Ultimately it was the display of a grafted American and French rootstock/grapevine, which looms over one gallery, that’s a signifier for all of the above, and it articulates the sense of wine being a hybrid thing, unmoored from its traditional foundations. Many vineyards in both the old-world and new have grafted vines like this. The American “root stock” which sits in the soil is disease resistant; the French grafted top, which holds the grapes reflects hundreds of years of fruit development. If this is what every vine is, then wine has become a kind of Frankenstein in its contemporary context. But lest you shed a tear for wine’s lost history (its former wholeness and purity) there’s no sentimentality in this exhibition. For the curator and designers, I get the sense that we’re on board the modern train, and full steam ahead.

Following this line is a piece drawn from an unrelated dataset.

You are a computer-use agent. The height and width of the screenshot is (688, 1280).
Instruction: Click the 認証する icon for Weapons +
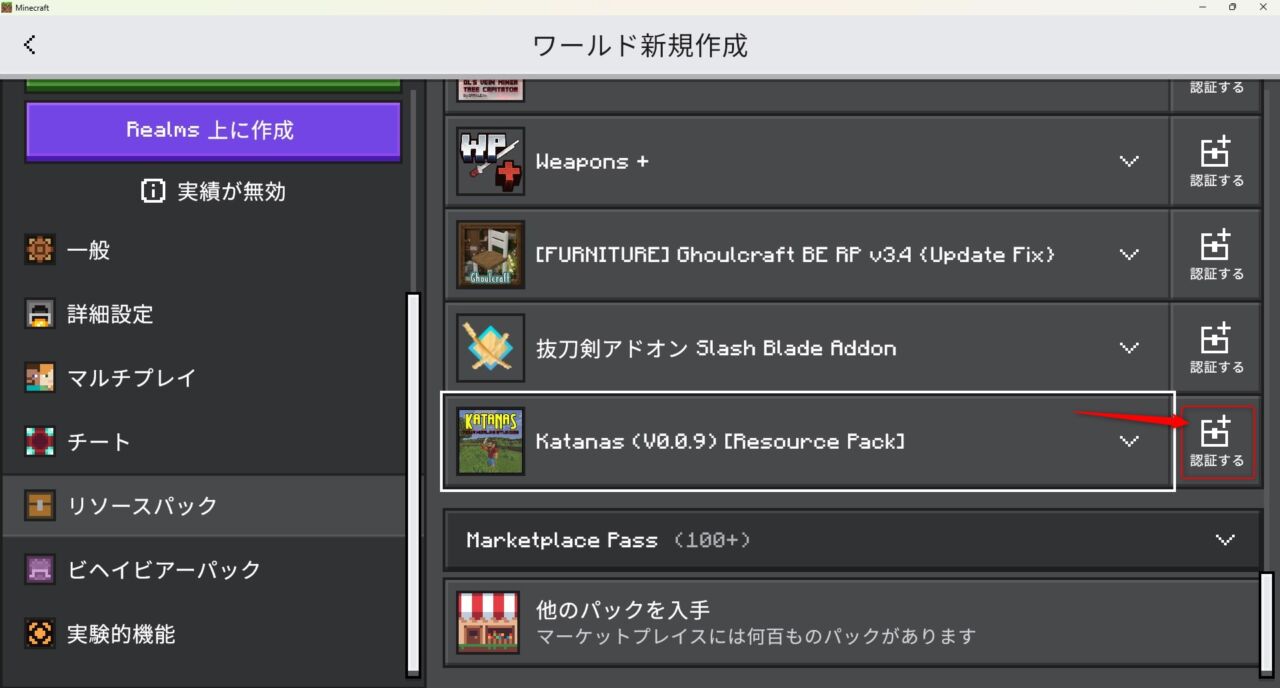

All of the above things and images expanded on the exhibition’s curatorial framework, but I sensed some tension in the room on “terroir”. One might argue the show is haunted by this idea and the “return to terroir” among the most avant-garde of contemporary wine-makers. Terroir is a quality that wine has when grape varietals are grown to tie them to a particular geographical site. We experience terroir by tasting something in a wine (generally the soils’ content) that can only be tasted by a particular grape being grown in a particular location. 99% of the wines we Americans tend to drink lack this feature.
For terroir to be true to itself it cannot be a part of the larger discursive process that the exhibition examines. Thus, the efforts of Diller/Scofidio & Renfro to illustrate terroir with numerical data (of temperature, altitude, climate) speaks more to the designers’ efforts to link terroir to modernity than the actual underlying practices that surround terroir-driven wineries. I almost wish this room came at the end, as a form of commentary on how wine makers are struggling with wine in its current late- and post-modern moment. We can’t go back to a pre-modern society; we can’t go back to the earth itself, and yet there is a pronounced turn to ground wine in specific sites. But this is simply another symptom of looking for connections where no natural or communal ones are present. But because we’re modern, any fixity in the world has to be designed too; just like the things and images in this exhibition.